10/3/09


-¡Oh, no, Peter! ¿Otra vez? –me asusté al abrir la ventana y verlo tembloroso, sujetándose con las dos manos su pierna delgada cruzada por una nueva herida.
Ni siquiera me respondió a la pregunta, se dejó caer en el alfeizar y apretó los labios para contener las lágrimas. Momentáneamente me hizo olvidarme de todo lo demás y corrí a por mi costurero temerosa de encontrar dedales cargados de malos recuerdos. Peter tenía su mirada clavada en el papel de la pared y sus ojos brillantes lo traicionaban. Me arrodillé junto a él y observé la herida con cuidado. Era una brecha corta, pero profunda, típica de un puñal afilado. Mi corazón se encogió al imaginarlo luchando de nuevo contra Garfio.
-¿Qué ha pasado? –inquirí sin mirarlo para no hacerlo sentir incómodo. Desgraciadamente mi voz sonó demasiado maternal y Peter clavó sus ojos en mí como dos ascuas encendidas.
-Nada –rugió apretando los puños y descargándolos contra la madera donde se sentaba-. No tienes que preocuparte porque haya pateado el culo de ese maldito Garfio. He estado rondando su barco pero él no tiene nada que ver –terminó con un gemido sordo, obligándome a resistir la tentación de acunarlo para que se calmase-. Ha sido Tootles –confesó el niño a media voz-. Quería irse para siempre… -murmuró en un quejido-, como tú…
Las lágrimas de Peter cayeron sobre mí mudas y acompasadas. Pobre niño perdido, pensé agarrándome las faldas y tragándome el nudo en el estómago. Pobre Wendy. Suspiré profundamente. Volví a concentrarme en su herida y comencé a coserla mientras aguantábamos la respiración sin darnos cuenta.

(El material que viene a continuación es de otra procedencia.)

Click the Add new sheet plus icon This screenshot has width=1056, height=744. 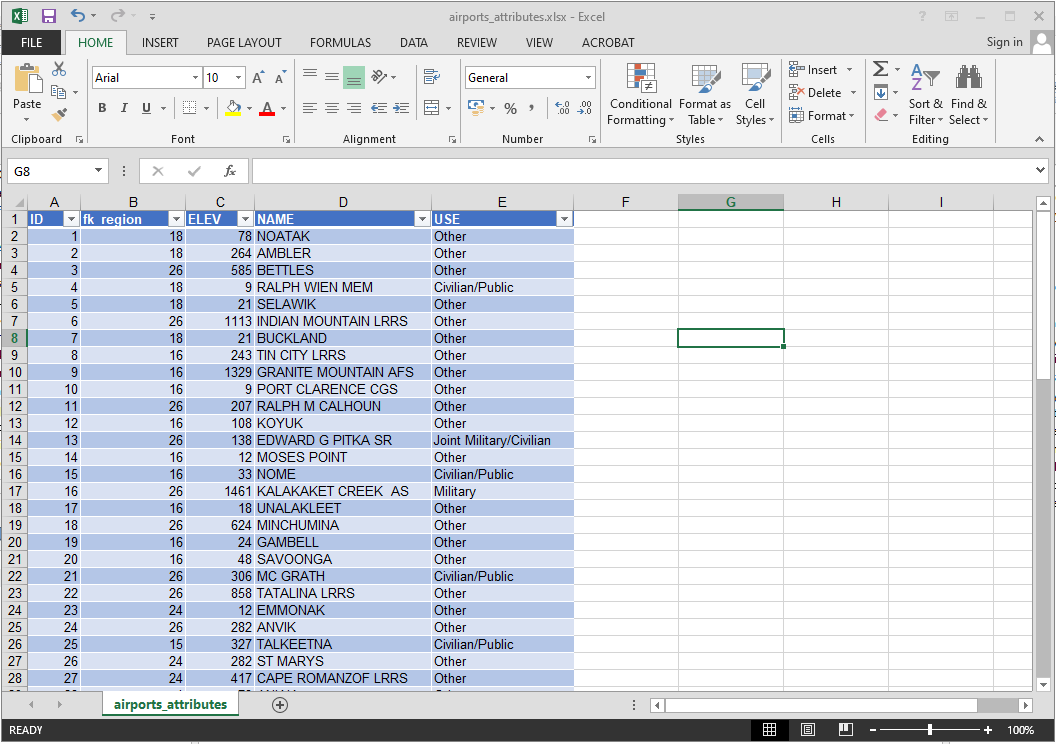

Así que el pequeño y bueno de Tootles había deseado abandonar Nunca Jamás para emprender nuevas aventuras. Yo sabía lo que Peter quería a cada uno de los niños perdidos, aunque no se lo dijese nunca, aunque jugase con ellos a la guerra, aunque los cambiase a los indios por un buen baile junto a la hoguera. Continué en silencio, consciente de que cualquier cosa que dijese nos traería de nuevo los motivos de mi marcha, los motivos de la marcha de Tootles.
-Es un cobarde –rugió Peter y para mi sorpresa terminó su enfado con una gran carcajada triunfal-. Por eso ha decidido quedarse –exclamó con alegría-. Luchamos, gané y tiene que obedecer mis órdenes.
-Te hirió –señalé devolviendo la aguja al costurero y relajando mi posición hasta sentarme en el suelo. Me tranquilizaba ver que su fortaleza seguía intacta, pronto juraría no haber llorado nunca.
-Tú también –susurró entre dientes.
Un frío helado se extendió por la habitación conquistando todos los rincones. Las llamas hacía mucho que no calentaban en la chimenea y las sombras de las lámparas se hicieron más largas y afiladas. Clavé mis ojos en el hueco de la ventana, observando las estrellas infinitas y tuve miedo de que él pudiese ver a través de mí.
-¿Por qué estás tan gris, Wendy? –inquirió mientras volaba para posarse a mi lado y entrelazar sus manos con las mías-. Estás helada… -señaló sorprendido-. ¡Oh, Wendy! No tengas miedo, no ha sido nada, ¿ves? Es sólo una herida más.
-¡Es lo que tienen las batallas! –sonreí atormentada por mis propias ideas, tratando de desviar el tema de conversación.
-¡Y yo soy un gran guerrero! –cacareó Peter elevando el vuelo en una órbita perfecta hasta adoptar una posición gallarda cerca del techo.
-Y siempre lucharás.
-Siempre lucharé –prometió.
Apreté el bajo de mi falda con manos temblorosas y devolví la mirada a la ventana.
-Oye, Wendy, se te ha quedado un beso fuera –indicó Peter con alegría y devolví desgarrada el antiguo dedal a mi viejo y gastado costurero.